Re: Grouping runs of elements in a RDD

2015-07-02 Thread Mohit Jaggi
if you are joining successive lines together based on a predicate, then you
are doing a flatMap not an aggregate. you are on the right track with a
multi-pass solution. i had the same challenge when i needed a sliding
window over an RDD(see below).

[ i had suggested that the sliding window API be moved to spark-core. not
sure if that happened ]

- previous posts ---

http://spark.apache.org/docs/1.4.0/api/scala/index.html#org.apache.spark.mllib.rdd.RDDFunctions

 On Fri, Jan 30, 2015 at 12:27 AM, Mohit Jaggi mohitja...@gmail.com
 wrote:


 http://mail-archives.apache.org/mod_mbox/spark-user/201405.mbox/%3ccalrvtpkn65rolzbetc+ddk4o+yjm+tfaf5dz8eucpl-2yhy...@mail.gmail.com%3E

 you can use the MLLib function or do the following (which is what I had
 done):

 - in first pass over the data, using mapPartitionWithIndex, gather the
 first item in each partition. you can use collect (or aggregator) for this.
 “key” them by the partition index. at the end, you will have a map
(partition index) -- first item
 - in the second pass over the data, using mapPartitionWithIndex again,
 look at two (or in the general case N items at a time, you can use scala’s
 sliding iterator) items at a time and check the time difference(or any
 sliding window computation). To this mapParitition, pass the map created in
 previous step. You will need to use them to check the last item in this
 partition.

 If you can tolerate a few inaccuracies then you can just do the second
 step. You will miss the “boundaries” of the partitions but it might be
 acceptable for your use case.


On Tue, Jun 30, 2015 at 12:21 PM, RJ Nowling rnowl...@gmail.com wrote:

 That's an interesting idea!  I hadn't considered that.  However, looking
 at the Partitioner interface, I would need to know from looking at a single
 key which doesn't fit my case, unfortunately.  For my case, I need to
 compare successive pairs of keys.  (I'm trying to re-join lines that were
 split prematurely.)

 On Tue, Jun 30, 2015 at 2:07 PM, Abhishek R. Singh 
 abhis...@tetrationanalytics.com wrote:

 could you use a custom partitioner to preserve boundaries such that all
 related tuples end up on the same partition?

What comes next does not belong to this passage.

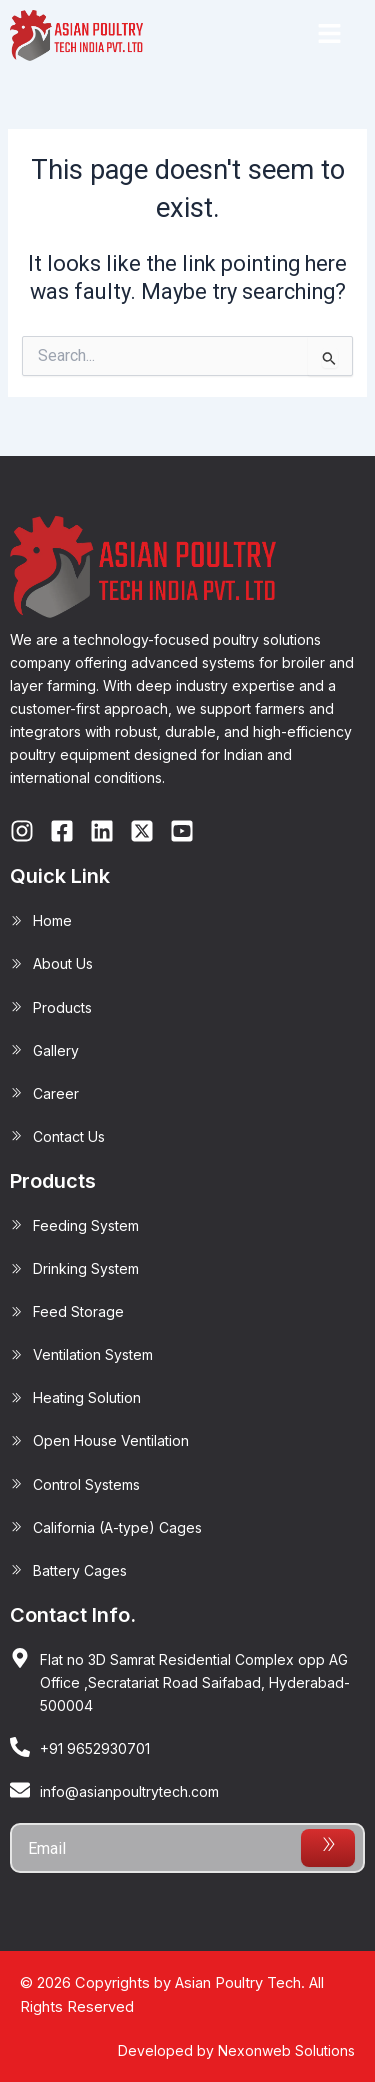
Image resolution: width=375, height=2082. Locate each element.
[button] (329, 35)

 On Jun 30, 2015, at 12:00 PM, RJ Nowling rnowl...@gmail.com wrote:

 Thanks, Reynold.  I still need to handle incomplete groups that fall
 between partition boundaries. So, I need a two-pass approach. I came up
 with a somewhat hacky way to handle those using the partition indices and
 key-value pairs as a second pass after the first.

 OCaml's std library provides a function called group() that takes a break
 function that operators on pairs of successive elements.  It seems a
 similar approach could be used in Spark and would be more efficient than my
 approach with key-value pairs since you know the ordering of the partitions.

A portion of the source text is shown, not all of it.